Scanning all the Books: The Work of Scribes for the Internet Archive

Scanning all the Books: The Work of Scribes for the Internet Archive

In 1996, computer engineer Brewster Kahle founded the Internet Archive with the mission to provide "universal access to all knowledge." Today, that vision drives the methodical work happening in scanning centers where operators carefully digitize books one page at a time, preserving both the content and the physical integrity of centuries-old volumes.

The Internet Archive's approach stems from a fundamental disagreement with the digitization methods that emerged in the early 2000s. When Google launched its Books project in 2004, it revolutionized the scale of digital libraries but introduced a troubling trade-off: speed versus preservation. Google's industrial approach often involved destructive scanning—cutting book spines and dismantling bindings to facilitate rapid automated processing.

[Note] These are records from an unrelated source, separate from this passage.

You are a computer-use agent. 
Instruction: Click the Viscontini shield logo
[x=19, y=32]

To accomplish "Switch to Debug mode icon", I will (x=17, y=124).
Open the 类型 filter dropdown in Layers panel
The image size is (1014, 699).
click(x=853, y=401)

The Internet Archive chose a different path. "At the Internet Archive, we never destroy a book by cutting off its binding. Instead, we digitize it the hard way, one page at a time". That led to the adaptation of machines and software to fit the very specific purpose of the Internet Archive, and to a job: book scanner, or scribe operator.

Source: https://archive.org/details/eliza-digitizing-book_202107

Internet Archive employee Eliza Zhang digitizes a book. At the Internet Archive, we never destroy a book by cutting off its binding. Instead, we digitize it the hard way--one page at a time. We use the Scribe, a book scanner our engineers invented, along with the software that it runs. Our scanning centers are located in universities and libraries around the world, from Boston Public Library to the University of Toronto to the Wellcome Library and beyond. Eliza is one of our fastest and most accurate scanners. Next she will execute quality control checks and fix any errors. Then she ships the book back to our Physical Archive for long-term preservation. Scanners like Eliza have done this 2,000,000 times to provide our patrons with a free digital library. (source: https://archive.org/details/eliza-digitizing-book_202107)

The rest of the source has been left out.